Pero los Dodgers cambiaron el plan. Comenzaron a acumular pitches con foul balls. El segundo inning le costó 27 lanzamientos. El tercero, otros 27.
Shohei Ohtani conectó un doble de 111.1 mph en el tercer inning para poner el 1-0. Freddie Freeman agregó un sencillo remolcador: 2-0.
En el quinto, Schlittler golpeó a Tommy Edman con un fastball en cuenta 0-2. Edman anotó en un doble de bloop de Pages. El mánager Aaron Boone lo retiró con déficit de 3-1.
Cifras finales del abridor: 4⅓ entradas, 3 carreras, 8 ponches, 20 swings fallados —récord personal, superando su marca anterior de 19—. Los Dodgers le hicieron foul a 27 lanzamientos, 16 con dos strikes.

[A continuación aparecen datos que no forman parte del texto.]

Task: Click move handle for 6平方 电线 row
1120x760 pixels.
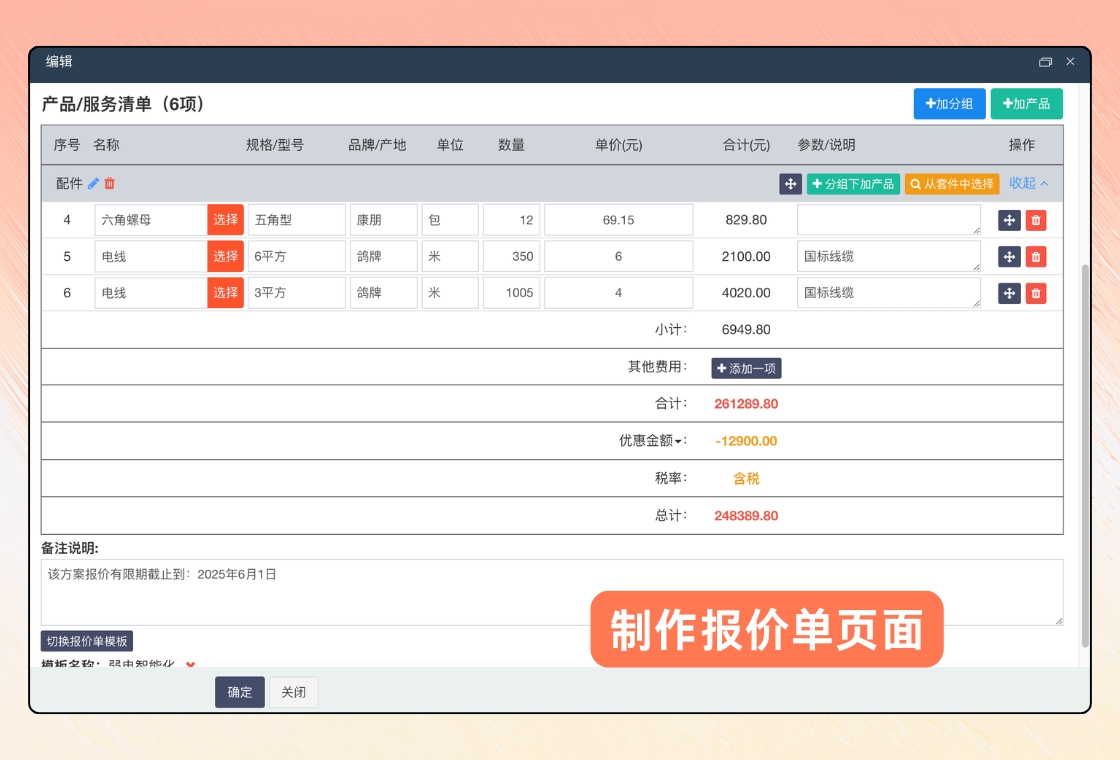Action: point(1009,257)
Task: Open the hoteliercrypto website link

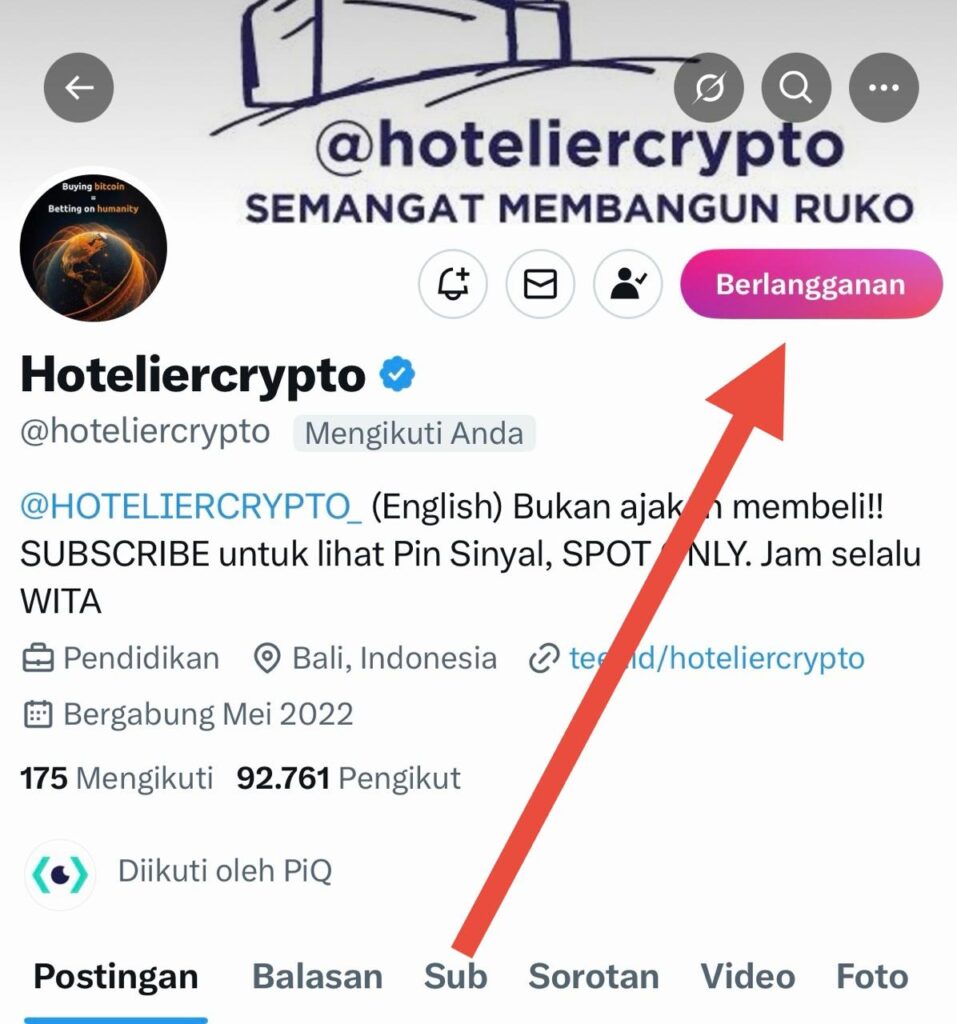Action: 697,658
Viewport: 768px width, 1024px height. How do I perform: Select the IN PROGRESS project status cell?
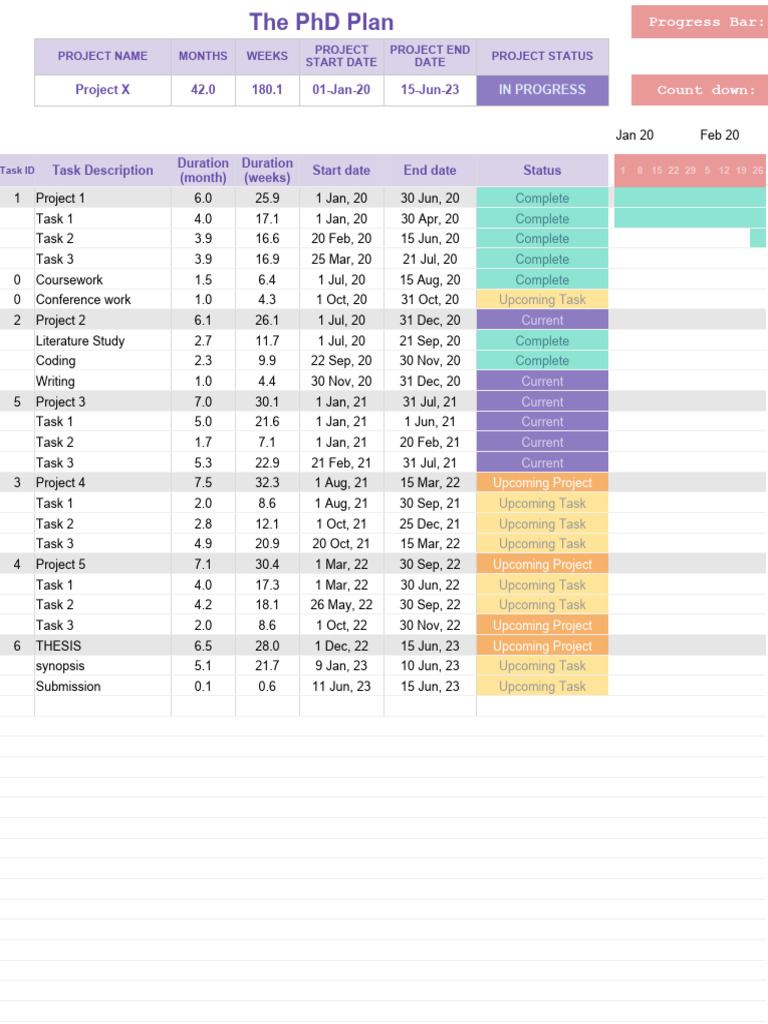(x=542, y=90)
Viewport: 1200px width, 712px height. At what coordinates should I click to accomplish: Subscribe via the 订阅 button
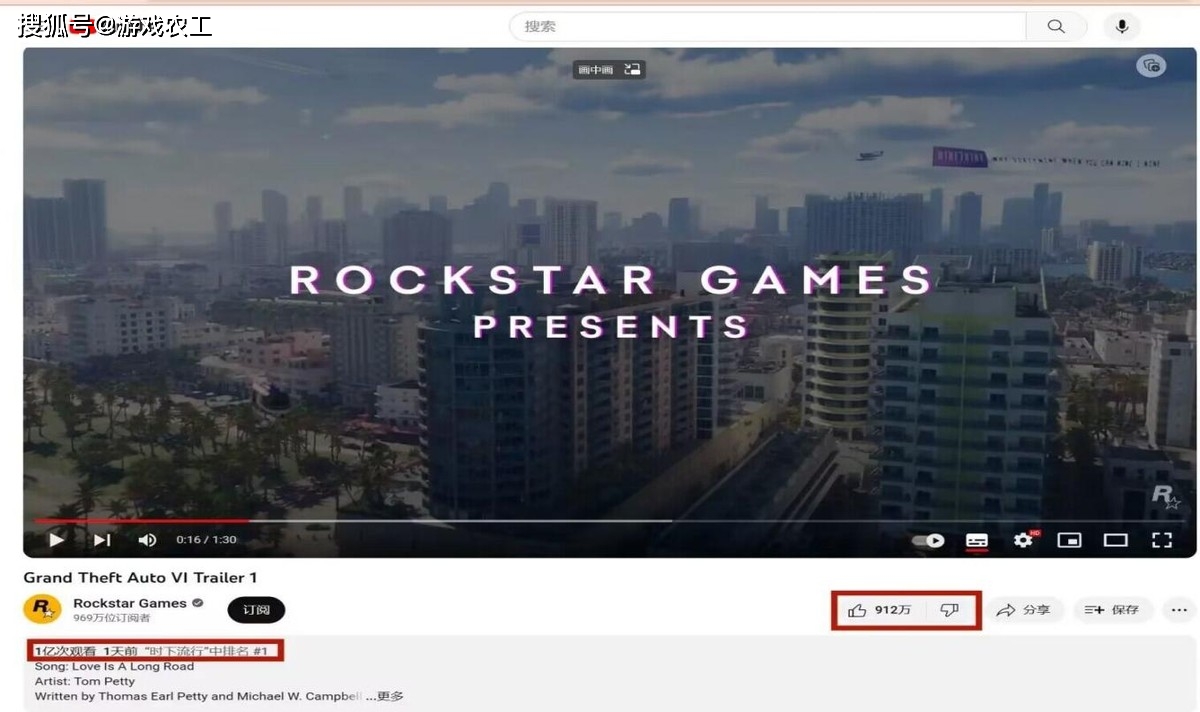256,610
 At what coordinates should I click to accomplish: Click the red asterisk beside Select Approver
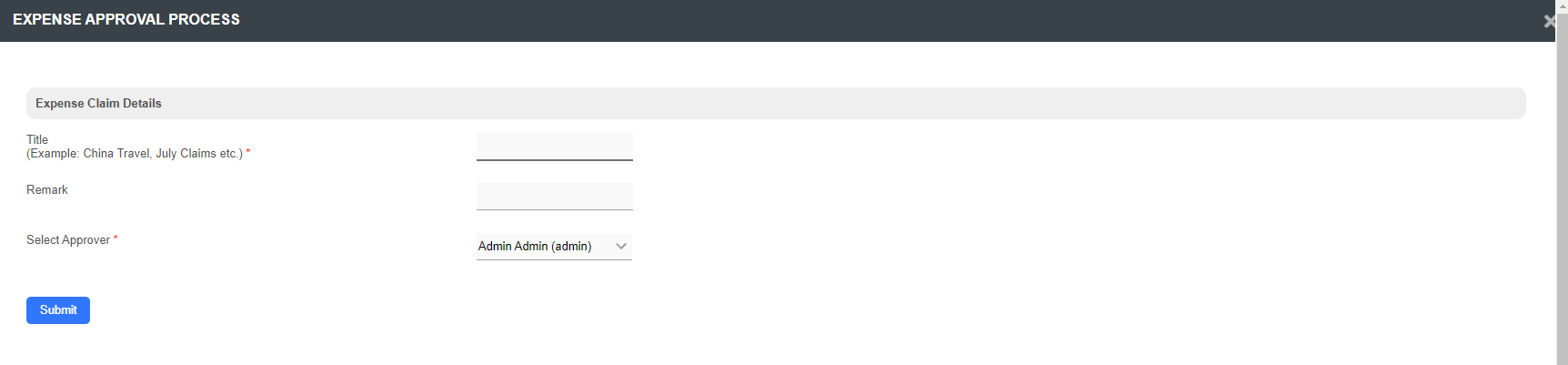[116, 238]
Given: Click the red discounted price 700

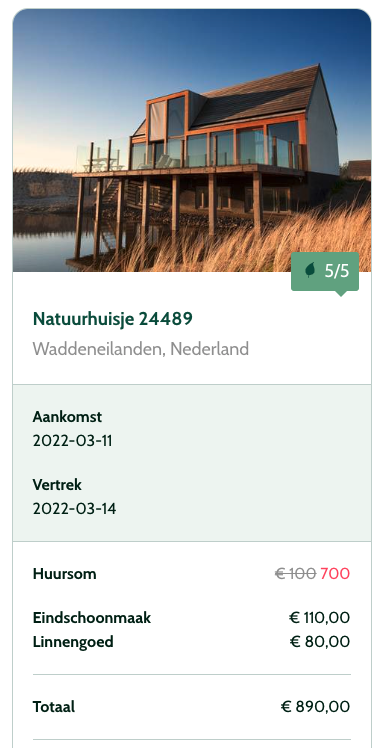Looking at the screenshot, I should (335, 573).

«Si no puedes llegar al quinto, eso no es una buena señal», dijo Schlittler según el medio. «La miss estaba, los ponches son buenos, pero no importa si no puedes armar una salida competitiva. Me hicieron batallar».
Boone lo respaldó: «Pensé que Cam estuvo muy bien, pero ellos tuvieron muchos turnos al bate pesados. Fue como muerte por mil cortes».
El receptor Ali Sánchez resumió la tarde: «Le pegaron bien a prácticamente todo».
El partido fue el primero de un doble juego. Los Yankees cayeron 8-2.
Pulso Global observa: el desempeño de Schlittler ilustra una realidad del béisbol de alto nivel. Los números brillantes —récord de swings fallados— no garantizan resultado si el rival ejecuta disciplina colectiva. Los Dodgers no ganaron con poder puro; ganaron con paciencia y desgaste. Esa es la diferencia entre una alineación de campeonato y el resto.